* [EXERCISE DETAILS]:
Look for the word "Enable" in the records, and copy each line where it appears.

(Stored data entries)

━━━━

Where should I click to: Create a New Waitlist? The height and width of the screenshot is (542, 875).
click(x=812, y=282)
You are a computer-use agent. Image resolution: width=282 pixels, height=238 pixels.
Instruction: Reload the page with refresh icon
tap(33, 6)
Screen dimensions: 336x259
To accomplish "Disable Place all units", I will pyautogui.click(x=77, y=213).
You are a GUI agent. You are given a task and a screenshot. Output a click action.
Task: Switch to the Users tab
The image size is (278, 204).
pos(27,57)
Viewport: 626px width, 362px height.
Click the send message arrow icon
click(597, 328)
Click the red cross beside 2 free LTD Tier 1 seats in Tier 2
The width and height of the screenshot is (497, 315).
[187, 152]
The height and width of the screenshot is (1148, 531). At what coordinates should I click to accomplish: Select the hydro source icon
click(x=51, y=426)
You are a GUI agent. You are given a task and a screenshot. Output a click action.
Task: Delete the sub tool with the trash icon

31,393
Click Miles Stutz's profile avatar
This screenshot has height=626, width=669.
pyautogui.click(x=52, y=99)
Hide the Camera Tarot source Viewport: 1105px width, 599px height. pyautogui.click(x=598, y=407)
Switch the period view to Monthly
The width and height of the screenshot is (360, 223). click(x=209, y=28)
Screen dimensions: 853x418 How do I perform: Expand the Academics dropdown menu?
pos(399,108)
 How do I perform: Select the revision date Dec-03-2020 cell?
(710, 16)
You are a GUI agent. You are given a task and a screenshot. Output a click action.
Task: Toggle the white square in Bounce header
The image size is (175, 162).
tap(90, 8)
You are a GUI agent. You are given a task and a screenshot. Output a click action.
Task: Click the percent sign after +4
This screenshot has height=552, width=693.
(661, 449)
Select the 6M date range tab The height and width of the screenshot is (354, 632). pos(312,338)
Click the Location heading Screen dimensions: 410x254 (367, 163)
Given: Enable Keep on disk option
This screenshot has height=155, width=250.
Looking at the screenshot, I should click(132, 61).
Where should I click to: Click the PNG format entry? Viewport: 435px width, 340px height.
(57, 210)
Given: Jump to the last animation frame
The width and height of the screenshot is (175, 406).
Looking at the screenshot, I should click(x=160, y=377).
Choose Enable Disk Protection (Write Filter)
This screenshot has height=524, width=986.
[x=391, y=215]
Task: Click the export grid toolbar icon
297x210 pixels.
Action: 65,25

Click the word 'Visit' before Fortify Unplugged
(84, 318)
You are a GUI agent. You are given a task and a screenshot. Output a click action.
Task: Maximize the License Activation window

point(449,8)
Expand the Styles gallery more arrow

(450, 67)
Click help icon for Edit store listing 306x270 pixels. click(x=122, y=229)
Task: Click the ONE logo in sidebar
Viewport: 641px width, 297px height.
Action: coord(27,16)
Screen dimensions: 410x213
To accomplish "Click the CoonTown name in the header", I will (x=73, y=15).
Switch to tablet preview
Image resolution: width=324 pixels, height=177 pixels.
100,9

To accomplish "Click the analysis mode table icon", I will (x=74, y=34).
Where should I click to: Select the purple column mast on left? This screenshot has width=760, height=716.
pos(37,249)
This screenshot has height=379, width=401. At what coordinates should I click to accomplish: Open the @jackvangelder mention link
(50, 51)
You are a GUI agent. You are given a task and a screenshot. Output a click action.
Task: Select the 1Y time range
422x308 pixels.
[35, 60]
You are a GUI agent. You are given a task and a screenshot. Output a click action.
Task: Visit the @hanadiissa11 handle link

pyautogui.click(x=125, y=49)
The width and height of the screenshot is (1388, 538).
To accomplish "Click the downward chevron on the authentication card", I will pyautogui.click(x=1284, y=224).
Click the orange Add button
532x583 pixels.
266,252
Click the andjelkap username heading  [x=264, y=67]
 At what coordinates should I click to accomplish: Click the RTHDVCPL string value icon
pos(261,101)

━━━━

* [ANSWER SECTION]:
Given: Enable Keep on disk option
Choose Enable Disk Protection (Write Filter)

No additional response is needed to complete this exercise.